Editor's note: The above video is from earlier this year, when climate forecasts began showing a warmer, drier spring and summer.

The drought emergency is expanding to cover nearly half of Washington state as statewide snow pack conditions drop below 50%. 

Gov. Jay Inslee expanded the declaration due to water supply around the state and warmer and drier weather predicted through the summer. 

Department of Ecology researchers expect the summer weather to cause the diminishing snow pack to melt quickly, reducing water availability. 

RELATED: 3.7 million residents living in drought areas

The following 24 watersheds are now added to the emergency drought declaration:

Chelan, Colville, Cowlitz, Deschutes, Elwha-Dungeness, Entiat, Grays-Elochoman, Kennedy-Goldsborough, Kettle, Lower Chehalis, Lower Skagit-Samish, Lower Yakima, Lyre-Hoko, Naches, Nooksack, Queets-Quinault, Quilcene-Snow, Skokomish-Dosewallips, Soleduc, Stillaguamish, Upper Chehalis, Upper Skagit, Wenatchee, and Willapa.

● **EXERCISE 1**:
From the drought article, list every watershed added to the declaration whose name contains a hyphen.
● **EXERCISE 2**:
Repeat the part of the drought article that begins at the words "Gov. Jay Inslee" and stops after the words "Wenatchee, and Willapa.".

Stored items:
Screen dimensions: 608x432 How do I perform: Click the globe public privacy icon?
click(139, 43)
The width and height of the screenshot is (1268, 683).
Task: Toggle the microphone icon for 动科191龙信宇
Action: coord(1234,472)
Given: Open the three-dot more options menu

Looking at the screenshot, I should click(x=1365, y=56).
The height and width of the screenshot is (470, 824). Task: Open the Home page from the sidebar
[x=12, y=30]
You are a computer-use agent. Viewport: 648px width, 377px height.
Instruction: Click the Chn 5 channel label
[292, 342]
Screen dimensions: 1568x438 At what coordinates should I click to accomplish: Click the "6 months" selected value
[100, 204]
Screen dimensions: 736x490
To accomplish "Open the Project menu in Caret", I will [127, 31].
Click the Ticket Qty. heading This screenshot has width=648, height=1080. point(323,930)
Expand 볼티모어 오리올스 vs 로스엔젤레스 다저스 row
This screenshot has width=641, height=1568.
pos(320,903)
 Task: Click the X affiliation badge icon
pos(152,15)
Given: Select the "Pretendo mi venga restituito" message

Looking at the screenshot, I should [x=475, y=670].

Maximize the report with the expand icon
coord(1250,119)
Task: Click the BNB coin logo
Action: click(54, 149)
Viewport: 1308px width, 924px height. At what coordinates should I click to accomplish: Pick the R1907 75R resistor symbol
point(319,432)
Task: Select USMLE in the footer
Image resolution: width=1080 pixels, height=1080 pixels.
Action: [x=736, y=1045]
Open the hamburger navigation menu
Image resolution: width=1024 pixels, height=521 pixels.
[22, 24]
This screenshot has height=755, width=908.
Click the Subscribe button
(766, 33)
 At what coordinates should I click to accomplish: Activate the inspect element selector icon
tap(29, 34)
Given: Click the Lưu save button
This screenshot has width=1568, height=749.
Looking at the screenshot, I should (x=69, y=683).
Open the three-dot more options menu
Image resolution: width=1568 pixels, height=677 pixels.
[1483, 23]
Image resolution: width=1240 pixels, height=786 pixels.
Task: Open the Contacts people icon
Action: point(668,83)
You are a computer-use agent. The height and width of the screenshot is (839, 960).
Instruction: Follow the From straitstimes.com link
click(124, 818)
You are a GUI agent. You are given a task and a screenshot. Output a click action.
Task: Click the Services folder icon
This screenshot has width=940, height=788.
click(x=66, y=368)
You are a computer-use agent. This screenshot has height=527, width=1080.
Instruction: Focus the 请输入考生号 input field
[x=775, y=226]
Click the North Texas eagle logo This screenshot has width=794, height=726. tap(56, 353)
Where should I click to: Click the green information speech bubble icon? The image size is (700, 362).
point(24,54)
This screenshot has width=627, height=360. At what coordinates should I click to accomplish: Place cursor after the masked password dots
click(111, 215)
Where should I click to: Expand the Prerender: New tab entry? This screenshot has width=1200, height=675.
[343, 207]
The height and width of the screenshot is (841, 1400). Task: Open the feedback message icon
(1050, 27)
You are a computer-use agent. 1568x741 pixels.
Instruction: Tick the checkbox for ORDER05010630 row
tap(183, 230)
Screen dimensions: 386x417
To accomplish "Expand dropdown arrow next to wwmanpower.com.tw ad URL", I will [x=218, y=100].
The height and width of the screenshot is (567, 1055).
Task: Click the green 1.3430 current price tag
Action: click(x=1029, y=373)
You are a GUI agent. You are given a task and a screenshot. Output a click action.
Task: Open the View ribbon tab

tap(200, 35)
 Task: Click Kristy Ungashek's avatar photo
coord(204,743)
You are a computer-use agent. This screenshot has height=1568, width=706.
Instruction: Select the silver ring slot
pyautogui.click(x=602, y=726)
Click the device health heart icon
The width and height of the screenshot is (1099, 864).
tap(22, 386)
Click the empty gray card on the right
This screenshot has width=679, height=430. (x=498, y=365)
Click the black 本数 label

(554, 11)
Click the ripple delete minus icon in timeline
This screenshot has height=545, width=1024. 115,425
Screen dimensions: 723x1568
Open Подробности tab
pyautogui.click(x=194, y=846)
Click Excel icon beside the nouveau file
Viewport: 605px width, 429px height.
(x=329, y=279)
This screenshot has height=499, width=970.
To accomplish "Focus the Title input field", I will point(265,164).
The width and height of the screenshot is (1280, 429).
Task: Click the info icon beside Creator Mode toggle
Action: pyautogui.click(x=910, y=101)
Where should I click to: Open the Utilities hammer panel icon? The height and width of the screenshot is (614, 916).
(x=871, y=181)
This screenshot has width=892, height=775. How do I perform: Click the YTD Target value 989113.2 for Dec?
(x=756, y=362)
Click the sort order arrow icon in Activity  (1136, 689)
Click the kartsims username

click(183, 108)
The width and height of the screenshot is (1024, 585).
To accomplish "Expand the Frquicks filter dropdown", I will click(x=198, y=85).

● **EXPECTED OUTPUT 1**:
Elwha-Dungeness, Grays-Elochoman, Kennedy-Goldsborough, Lower Skagit-Samish, Lyre-Hoko, Queets-Quinault, Quilcene-Snow, Skokomish-Dosewallips

● **EXPECTED OUTPUT 2**:
Gov. Jay Inslee expanded the declaration due to water supply around the state and warmer and drier weather predicted through the summer. 

Department of Ecology researchers expect the summer weather to cause the diminishing snow pack to melt quickly, reducing water availability. 

RELATED: 3.7 million residents living in drought areas

The following 24 watersheds are now added to the emergency drought declaration:

Chelan, Colville, Cowlitz, Deschutes, Elwha-Dungeness, Entiat, Grays-Elochoman, Kennedy-Goldsborough, Kettle, Lower Chehalis, Lower Skagit-Samish, Lower Yakima, Lyre-Hoko, Naches, Nooksack, Queets-Quinault, Quilcene-Snow, Skokomish-Dosewallips, Soleduc, Stillaguamish, Upper Chehalis, Upper Skagit, Wenatchee, and Willapa.